Не менее показательным было мнение Огюстена Николя (1622–1695), французского юриста, докладчика в Палате ходатайств, а затем государственного советника парламента Франш-Конте. В 1682 г. в Амстердаме он опубликовал трактат, получивший название «Является ли пытка верным средством раскрытия тайных преступлений?», речь в котором шла исключительно о ведовских процессах. На них, по мнению автора, не следовало применять пытки, поскольку они никак не способствовали раскрытию преступлений. Огюстен Николя являлся, таким образом, одним из первых европейских юристов, открыто заявивших о том, что физическая боль, которую претерпевают обвиняемые в стенах суда, ведет к появлению лживых признательных показаний: люди оговаривают себя и своих близких, не в силах вынести страдания[1212]. Более того, полагая существование самих адептов дьявола реальным фактом, судья из Франш-Конте сомневался во многих, якобы характерных для них отличительных чертах и в том числе — в неспособности этих людей заплакать. В отличие от Реджинальда Скота, критиковавшего в данном вопросе Жана Бодена, Николя обращал все свое красноречие против Анри Боге, именуя отсутствие слезотечения «нелепым доказательством» и призывая в свидетели «инквизиторов Рима», т. е. папский престол[1213].

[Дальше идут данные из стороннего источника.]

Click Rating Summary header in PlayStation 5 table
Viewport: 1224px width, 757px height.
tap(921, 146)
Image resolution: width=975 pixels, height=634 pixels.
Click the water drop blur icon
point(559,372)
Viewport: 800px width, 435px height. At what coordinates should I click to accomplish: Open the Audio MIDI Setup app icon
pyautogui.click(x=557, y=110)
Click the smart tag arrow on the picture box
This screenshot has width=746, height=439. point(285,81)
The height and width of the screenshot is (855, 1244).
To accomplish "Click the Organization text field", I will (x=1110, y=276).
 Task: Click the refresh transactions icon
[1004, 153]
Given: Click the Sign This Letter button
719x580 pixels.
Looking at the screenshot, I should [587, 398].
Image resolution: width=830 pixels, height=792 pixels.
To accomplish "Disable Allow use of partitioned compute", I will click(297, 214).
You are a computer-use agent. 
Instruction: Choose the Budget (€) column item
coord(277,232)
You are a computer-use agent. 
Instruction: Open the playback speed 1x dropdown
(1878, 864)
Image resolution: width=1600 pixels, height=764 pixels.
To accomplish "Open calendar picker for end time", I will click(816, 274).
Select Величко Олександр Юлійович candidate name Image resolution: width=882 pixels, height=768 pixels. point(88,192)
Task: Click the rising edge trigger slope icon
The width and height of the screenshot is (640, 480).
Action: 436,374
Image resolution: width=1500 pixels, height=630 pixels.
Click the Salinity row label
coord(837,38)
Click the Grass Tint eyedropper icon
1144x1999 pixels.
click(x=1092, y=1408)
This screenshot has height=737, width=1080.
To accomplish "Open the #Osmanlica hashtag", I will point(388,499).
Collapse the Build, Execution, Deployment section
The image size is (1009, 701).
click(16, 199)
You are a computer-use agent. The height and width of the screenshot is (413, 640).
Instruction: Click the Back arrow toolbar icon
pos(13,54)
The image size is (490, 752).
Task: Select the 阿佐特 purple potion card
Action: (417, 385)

Вопрос о даре слез, якобы несвойственном ведьмам и колдунам, так до конца и не был решен европейскими демонологами. К XVIII в. ведовские процессы сошли на нет даже в Англии, где они начались позднее всего[1214], а потому отпала и необходимость дискутировать о том, способна ли ведьма заплакать. Однако противоречивые суждения по данному вопросу, которые высказывались на протяжении всего раннего Нового времени, а также их возможные истоки сами по себе заслуживают нашего внимания.
В качестве важнейшего (а иногда и единственного) источника вдохновения демонологов XVI–XVII вв. современная историография всегда единодушно признавала «Молот ведьм» — творение монаха-доминиканца Генриха Крамера (Инститориса)[1215]. Выпущенный в 1487 г. в Шпайере Malleus Maleficarum в течение последующих 150 лет выдержал 28 переизданий в Германии, 11 — во Франции и 2 — в Италии. Именно на него постоянно ссылался, в частности, Жан Боден — в том числе, рассуждая о способности ведьм заплакать[1216].